*** Opening PROVIDED RECORDS ***

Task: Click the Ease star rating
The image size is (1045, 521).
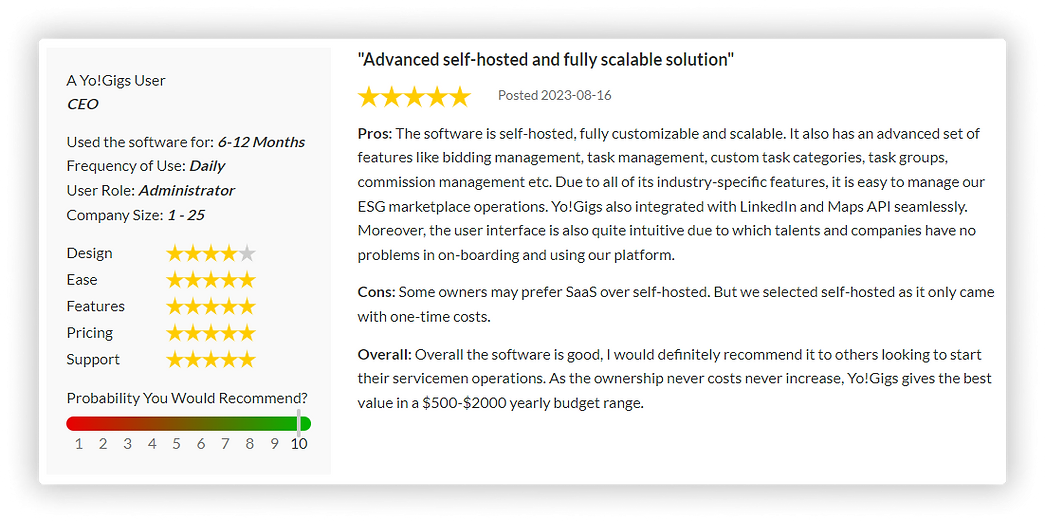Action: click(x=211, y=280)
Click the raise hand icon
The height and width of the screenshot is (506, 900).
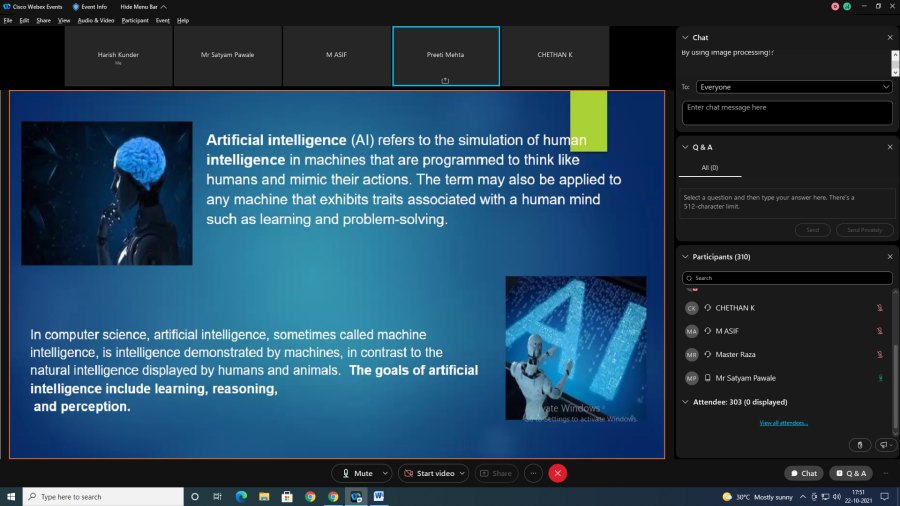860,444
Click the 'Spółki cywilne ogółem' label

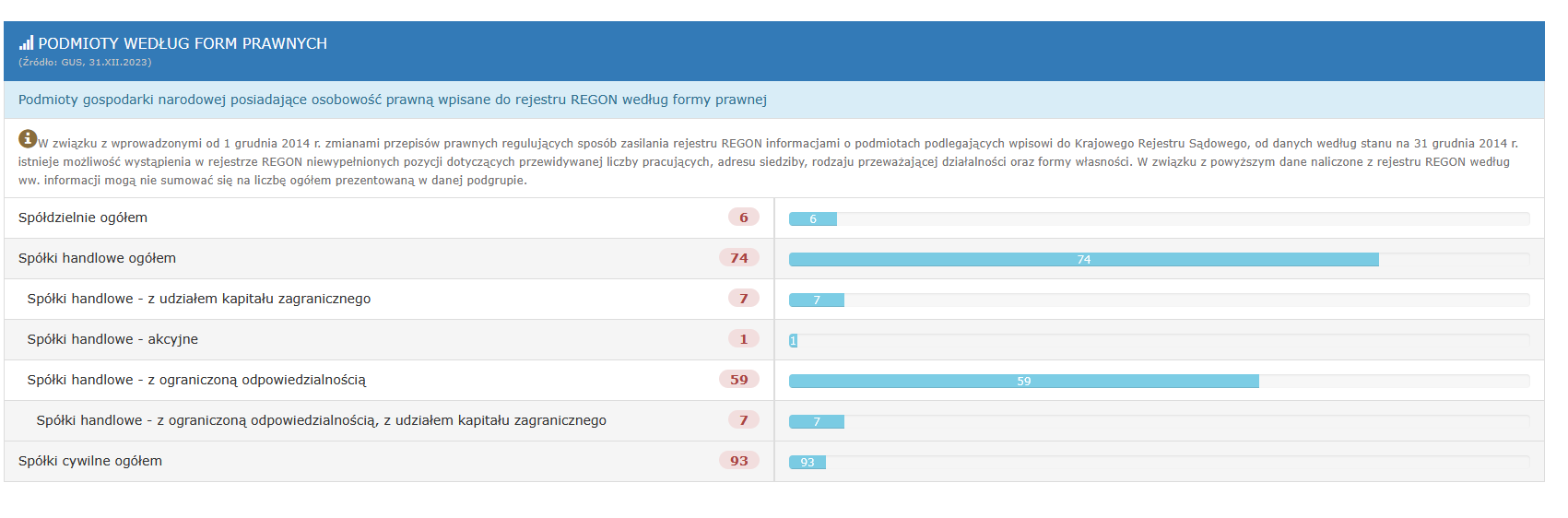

*** Closing PROVIDED RECORDS ***
*** Opening PROVIDED RECORDS ***

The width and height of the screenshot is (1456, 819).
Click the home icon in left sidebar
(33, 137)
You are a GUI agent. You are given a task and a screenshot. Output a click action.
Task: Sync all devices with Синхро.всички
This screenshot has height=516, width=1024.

*** Closing PROVIDED RECORDS ***

TASK DESCRIPTION: In the entries above, find the line holding "Task: Sync all devices with Синхро.всички" and the line holding "This screenshot has height=516, width=1024.", then retype exactly those two lines and every line between them, and nothing else.

RESULT OF THE TASK:
Task: Sync all devices with Синхро.всички
This screenshot has height=516, width=1024.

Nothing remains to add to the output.